Evaluating the Robustness of Non-Credible Text Identification by Anticipating Adversarial Actions

Informations projet

ERINIA

N° de convention de subvention: 101060930

DOI

10.3030/101060930

Projet clôturé

Date de signature de la CE 8 Juillet 2022

Date de début 1 Novembre 2022

Date de fin 31 Octobre 2024

Financé au titre de

Marie Skłodowska-Curie Actions (MSCA)

Coût total

Aucune donnée

Contribution de l’UE

€ 165 312,96

Coordonné par

UNIVERSIDAD POMPEU FABRA
Spain

Periodic Reporting for period 1 - ERINIA (Evaluating the Robustness of Non-Credible Text Identification by Anticipating Adversarial Actions)

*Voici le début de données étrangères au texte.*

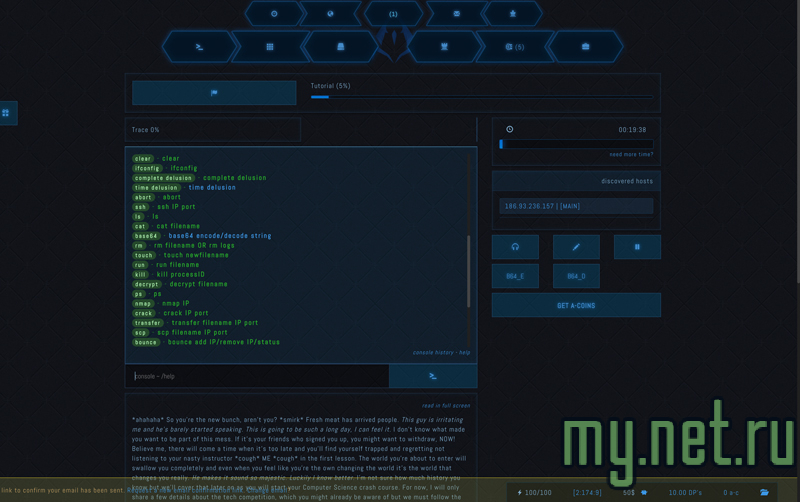Click the flag button beside Tutorial

click(x=214, y=92)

Période du rapport: 2022-11-01 au 2024-10-31

As challenges posed by misinformation become apparent in the modern digital society, state-of-the-art methods of Artificial Intelligence, especially Natural Language Processing (NLP) and Machine Learning, are considered as countermeasures. Indeed, previous research has shown that NLP solutions can detect phenomena such as fake news, social media bots or usage of propaganda techniques. However, little attention has been given to the robustness of these approaches, which is especially important in the case of deliberate misinformation, whose authors would likely attempt to deceive any automatic filtering algorithm to achieve their goals.

The goal of the ERINIA project is to explore the robustness of text classifiers in this application area by investigating methods for detecting adversarial examples. Such methods aim to perform small perturbations to a given text piece, so that its meaning is preserved, but the output of the investigated classifier is reversed. To that end, previously unexplored directions will be pursued, including training reinforcement learning solutions and leveraging research on simplification and style transfer. Finally, the developed tools will be used to check the robustness of the current state-of-the-art misinformation detection solutions.

The project includes a range of training activities for the researcher and a plan for dissemination of the obtained results to various research communities. It also takes into account the society at large, as the project outcomes can inform further discussion on whether automatic content filtering is a viable solution to the misinformation problem.

The work performed in the project was organised into four stages:

1) Assessing the vulnerability of common text classification approaches to generic adversarial attacks.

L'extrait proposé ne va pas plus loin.